- _REQUIREMENT_:
Can you write out, word for word, the lines of the data between the line holding "What do you see at coordinates (246, 42)" and the line holding "server-status-text: Conect To Server --> Localhost Server is", inclusive?

- _ENTRIES SHOWN_:
-- Opening Marker --
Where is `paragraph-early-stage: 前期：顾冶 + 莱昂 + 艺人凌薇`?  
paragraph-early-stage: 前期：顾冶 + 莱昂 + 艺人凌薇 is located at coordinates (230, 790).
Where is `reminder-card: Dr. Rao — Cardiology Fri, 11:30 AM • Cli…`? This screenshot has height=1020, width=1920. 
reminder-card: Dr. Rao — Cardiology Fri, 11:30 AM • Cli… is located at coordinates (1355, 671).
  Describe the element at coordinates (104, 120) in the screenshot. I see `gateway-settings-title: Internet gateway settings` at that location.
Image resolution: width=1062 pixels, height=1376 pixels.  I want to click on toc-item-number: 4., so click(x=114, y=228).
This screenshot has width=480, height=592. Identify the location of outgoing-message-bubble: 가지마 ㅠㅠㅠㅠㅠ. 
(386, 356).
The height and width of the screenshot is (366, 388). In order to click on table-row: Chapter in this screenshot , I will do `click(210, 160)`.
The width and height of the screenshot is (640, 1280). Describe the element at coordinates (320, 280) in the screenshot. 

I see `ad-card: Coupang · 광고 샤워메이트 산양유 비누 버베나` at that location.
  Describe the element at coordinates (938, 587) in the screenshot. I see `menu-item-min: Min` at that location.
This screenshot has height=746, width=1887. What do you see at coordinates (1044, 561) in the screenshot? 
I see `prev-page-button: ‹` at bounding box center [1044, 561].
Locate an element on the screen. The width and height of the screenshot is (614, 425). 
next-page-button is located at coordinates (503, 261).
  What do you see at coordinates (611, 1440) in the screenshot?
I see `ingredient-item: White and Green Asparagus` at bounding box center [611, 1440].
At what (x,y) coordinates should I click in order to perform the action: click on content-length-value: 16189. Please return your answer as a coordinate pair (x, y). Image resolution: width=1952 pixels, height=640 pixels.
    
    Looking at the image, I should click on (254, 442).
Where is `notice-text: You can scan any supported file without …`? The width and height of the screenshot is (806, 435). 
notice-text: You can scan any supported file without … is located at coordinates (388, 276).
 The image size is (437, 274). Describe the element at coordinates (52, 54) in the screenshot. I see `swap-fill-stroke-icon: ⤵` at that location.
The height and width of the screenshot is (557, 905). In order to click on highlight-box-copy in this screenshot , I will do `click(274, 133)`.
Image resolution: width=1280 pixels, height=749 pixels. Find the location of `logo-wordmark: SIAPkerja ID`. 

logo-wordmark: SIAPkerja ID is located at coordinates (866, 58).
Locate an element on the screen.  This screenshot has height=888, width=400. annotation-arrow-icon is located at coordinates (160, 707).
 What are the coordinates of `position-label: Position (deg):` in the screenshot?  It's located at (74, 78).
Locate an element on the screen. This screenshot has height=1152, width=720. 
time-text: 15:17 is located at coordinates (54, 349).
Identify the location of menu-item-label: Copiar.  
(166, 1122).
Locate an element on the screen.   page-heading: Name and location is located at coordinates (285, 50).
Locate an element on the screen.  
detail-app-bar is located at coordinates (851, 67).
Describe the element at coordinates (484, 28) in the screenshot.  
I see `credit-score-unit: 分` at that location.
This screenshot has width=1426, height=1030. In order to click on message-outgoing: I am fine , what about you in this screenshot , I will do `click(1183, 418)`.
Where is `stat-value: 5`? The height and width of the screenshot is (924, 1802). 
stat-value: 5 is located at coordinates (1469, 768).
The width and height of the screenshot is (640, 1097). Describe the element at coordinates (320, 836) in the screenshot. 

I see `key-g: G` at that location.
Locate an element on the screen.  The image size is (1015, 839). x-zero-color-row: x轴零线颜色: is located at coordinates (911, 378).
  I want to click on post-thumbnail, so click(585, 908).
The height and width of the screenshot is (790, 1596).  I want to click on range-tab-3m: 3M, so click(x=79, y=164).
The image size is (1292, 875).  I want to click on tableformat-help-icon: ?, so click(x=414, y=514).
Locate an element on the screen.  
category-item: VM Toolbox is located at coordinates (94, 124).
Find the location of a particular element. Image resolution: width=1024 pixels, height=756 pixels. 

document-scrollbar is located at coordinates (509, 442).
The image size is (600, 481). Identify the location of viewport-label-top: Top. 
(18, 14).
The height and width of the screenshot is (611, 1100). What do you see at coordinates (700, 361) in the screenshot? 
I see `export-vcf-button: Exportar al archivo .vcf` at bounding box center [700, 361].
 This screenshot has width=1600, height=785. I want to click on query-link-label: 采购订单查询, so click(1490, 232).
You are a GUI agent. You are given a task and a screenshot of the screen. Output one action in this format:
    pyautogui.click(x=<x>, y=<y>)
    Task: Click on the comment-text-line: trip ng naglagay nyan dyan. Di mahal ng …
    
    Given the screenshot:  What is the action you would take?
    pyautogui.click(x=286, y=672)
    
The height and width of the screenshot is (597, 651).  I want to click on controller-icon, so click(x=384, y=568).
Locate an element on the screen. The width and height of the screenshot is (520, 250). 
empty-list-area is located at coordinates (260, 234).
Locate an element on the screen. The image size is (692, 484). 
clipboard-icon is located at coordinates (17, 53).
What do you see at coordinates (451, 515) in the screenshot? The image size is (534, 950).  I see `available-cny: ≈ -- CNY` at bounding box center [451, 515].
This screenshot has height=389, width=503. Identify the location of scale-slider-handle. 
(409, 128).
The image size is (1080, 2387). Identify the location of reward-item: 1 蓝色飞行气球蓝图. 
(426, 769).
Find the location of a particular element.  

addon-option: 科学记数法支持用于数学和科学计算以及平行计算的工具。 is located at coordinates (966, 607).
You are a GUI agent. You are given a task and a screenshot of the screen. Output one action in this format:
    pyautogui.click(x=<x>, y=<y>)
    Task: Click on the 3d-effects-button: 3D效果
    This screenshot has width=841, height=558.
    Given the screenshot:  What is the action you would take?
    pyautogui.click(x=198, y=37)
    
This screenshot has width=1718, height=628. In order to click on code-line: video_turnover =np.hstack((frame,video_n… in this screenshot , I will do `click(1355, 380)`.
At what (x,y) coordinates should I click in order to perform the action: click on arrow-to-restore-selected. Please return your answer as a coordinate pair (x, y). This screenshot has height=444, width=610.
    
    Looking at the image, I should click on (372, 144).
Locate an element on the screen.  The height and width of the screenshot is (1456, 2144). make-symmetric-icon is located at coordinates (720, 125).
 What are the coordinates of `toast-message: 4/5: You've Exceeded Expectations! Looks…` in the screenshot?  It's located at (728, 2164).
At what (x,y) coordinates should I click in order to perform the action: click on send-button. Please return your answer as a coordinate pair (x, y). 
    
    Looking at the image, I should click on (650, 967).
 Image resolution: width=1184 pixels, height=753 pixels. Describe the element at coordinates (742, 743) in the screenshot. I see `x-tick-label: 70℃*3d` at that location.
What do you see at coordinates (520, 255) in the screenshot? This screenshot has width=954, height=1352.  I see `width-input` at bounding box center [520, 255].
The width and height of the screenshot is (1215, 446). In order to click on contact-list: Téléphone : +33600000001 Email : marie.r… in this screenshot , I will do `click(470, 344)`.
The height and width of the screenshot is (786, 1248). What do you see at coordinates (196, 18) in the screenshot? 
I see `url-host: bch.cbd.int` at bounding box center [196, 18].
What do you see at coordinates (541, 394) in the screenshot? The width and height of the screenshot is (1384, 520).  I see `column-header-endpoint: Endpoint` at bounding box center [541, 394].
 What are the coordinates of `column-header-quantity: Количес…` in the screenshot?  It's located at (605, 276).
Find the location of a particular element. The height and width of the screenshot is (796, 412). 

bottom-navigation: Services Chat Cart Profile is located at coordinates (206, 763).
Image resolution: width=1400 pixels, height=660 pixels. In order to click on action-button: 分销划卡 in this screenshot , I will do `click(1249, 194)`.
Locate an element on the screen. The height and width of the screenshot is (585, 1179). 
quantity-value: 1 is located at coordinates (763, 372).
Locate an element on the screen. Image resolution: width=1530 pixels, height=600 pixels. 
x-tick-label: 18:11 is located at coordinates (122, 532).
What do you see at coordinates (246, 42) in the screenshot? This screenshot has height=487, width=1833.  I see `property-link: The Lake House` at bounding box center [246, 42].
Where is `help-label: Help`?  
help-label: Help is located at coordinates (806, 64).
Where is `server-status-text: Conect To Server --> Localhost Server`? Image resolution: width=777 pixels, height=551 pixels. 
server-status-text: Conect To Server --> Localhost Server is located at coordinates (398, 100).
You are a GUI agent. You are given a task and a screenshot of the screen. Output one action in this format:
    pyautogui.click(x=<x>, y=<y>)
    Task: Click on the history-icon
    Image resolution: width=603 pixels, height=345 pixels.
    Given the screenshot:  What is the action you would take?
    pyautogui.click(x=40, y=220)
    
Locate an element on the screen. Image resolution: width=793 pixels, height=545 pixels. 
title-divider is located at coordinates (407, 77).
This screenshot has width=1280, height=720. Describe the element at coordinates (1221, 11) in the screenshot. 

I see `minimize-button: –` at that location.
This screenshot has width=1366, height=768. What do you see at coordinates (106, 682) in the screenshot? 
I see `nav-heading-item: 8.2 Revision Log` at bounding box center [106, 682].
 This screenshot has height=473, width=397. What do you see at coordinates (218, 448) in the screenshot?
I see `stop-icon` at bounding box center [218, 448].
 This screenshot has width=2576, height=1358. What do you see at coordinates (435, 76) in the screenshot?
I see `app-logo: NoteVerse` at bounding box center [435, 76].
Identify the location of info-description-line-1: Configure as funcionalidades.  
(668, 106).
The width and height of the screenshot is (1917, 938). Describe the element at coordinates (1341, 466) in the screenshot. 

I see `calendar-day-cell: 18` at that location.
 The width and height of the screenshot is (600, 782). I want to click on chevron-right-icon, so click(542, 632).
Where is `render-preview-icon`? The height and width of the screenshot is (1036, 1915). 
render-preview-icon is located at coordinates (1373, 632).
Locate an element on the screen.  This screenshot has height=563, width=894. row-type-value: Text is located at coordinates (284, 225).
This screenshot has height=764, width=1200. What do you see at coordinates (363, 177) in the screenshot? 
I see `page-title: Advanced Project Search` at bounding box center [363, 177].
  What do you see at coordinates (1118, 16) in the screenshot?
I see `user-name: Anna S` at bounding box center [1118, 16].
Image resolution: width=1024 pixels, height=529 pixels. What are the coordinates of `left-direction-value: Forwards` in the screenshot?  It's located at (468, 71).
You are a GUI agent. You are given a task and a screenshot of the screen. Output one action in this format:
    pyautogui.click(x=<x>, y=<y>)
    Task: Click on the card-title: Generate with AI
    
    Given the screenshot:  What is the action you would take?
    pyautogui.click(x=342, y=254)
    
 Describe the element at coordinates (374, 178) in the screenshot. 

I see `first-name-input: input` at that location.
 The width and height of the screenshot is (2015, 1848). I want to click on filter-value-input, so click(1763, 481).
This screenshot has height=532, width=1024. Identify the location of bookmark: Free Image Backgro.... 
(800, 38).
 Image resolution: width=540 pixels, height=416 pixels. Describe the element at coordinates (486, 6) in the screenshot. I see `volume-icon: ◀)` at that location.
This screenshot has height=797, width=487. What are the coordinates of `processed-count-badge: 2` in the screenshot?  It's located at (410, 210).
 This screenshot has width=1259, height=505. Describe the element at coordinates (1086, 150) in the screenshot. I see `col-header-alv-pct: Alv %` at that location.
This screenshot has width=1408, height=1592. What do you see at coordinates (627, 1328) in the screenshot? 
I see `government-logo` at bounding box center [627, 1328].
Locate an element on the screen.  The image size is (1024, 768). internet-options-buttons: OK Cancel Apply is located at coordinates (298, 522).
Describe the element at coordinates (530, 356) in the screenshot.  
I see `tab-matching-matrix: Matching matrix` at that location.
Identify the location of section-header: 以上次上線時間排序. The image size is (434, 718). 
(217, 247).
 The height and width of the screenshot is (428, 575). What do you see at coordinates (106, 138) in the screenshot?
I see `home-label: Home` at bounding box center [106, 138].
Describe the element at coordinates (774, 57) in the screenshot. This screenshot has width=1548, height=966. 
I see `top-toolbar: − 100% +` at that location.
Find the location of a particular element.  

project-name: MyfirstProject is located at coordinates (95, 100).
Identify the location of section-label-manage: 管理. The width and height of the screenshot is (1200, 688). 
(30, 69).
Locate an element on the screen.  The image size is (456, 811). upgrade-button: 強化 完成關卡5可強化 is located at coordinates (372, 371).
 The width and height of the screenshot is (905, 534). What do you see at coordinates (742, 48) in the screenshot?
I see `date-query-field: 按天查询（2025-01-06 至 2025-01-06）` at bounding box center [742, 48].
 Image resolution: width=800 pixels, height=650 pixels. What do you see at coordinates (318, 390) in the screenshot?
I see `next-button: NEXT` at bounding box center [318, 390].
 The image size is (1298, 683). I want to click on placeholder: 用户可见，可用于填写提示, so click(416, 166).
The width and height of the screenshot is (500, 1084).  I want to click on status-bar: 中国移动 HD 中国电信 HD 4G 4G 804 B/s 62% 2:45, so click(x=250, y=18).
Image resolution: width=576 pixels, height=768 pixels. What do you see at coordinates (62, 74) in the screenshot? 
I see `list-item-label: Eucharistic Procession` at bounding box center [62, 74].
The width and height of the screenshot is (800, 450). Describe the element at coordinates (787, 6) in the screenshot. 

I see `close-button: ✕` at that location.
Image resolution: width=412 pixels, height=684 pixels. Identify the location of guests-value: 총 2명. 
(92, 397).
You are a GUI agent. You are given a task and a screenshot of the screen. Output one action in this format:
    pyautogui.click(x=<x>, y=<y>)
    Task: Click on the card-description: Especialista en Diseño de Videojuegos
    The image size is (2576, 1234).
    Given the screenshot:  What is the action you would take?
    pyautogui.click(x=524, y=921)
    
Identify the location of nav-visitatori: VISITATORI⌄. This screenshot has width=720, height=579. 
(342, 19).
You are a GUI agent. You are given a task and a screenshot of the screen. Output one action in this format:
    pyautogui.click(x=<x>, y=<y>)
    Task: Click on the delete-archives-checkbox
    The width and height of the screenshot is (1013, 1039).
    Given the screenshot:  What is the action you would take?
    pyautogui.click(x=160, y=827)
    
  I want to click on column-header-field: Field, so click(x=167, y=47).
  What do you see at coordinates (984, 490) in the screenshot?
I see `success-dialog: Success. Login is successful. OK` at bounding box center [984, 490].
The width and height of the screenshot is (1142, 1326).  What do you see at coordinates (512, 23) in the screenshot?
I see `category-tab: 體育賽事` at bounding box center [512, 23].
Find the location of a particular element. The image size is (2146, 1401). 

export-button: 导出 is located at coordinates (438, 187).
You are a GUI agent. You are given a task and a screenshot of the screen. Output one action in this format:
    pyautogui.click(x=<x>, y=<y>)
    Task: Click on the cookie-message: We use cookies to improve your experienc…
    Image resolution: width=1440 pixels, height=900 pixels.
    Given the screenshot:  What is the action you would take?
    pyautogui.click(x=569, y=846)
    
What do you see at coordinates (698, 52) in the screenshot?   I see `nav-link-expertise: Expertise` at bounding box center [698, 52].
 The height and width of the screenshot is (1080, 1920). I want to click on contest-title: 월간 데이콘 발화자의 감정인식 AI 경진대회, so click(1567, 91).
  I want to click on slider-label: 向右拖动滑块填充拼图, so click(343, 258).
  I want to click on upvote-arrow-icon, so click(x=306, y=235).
-- Closing Marker --
- _WORKED SOLUTION_:
What do you see at coordinates (246, 42) in the screenshot? This screenshot has height=487, width=1833.  I see `property-link: The Lake House` at bounding box center [246, 42].
Where is `help-label: Help`?  
help-label: Help is located at coordinates (806, 64).
Where is `server-status-text: Conect To Server --> Localhost Server`? Image resolution: width=777 pixels, height=551 pixels. 
server-status-text: Conect To Server --> Localhost Server is located at coordinates (398, 100).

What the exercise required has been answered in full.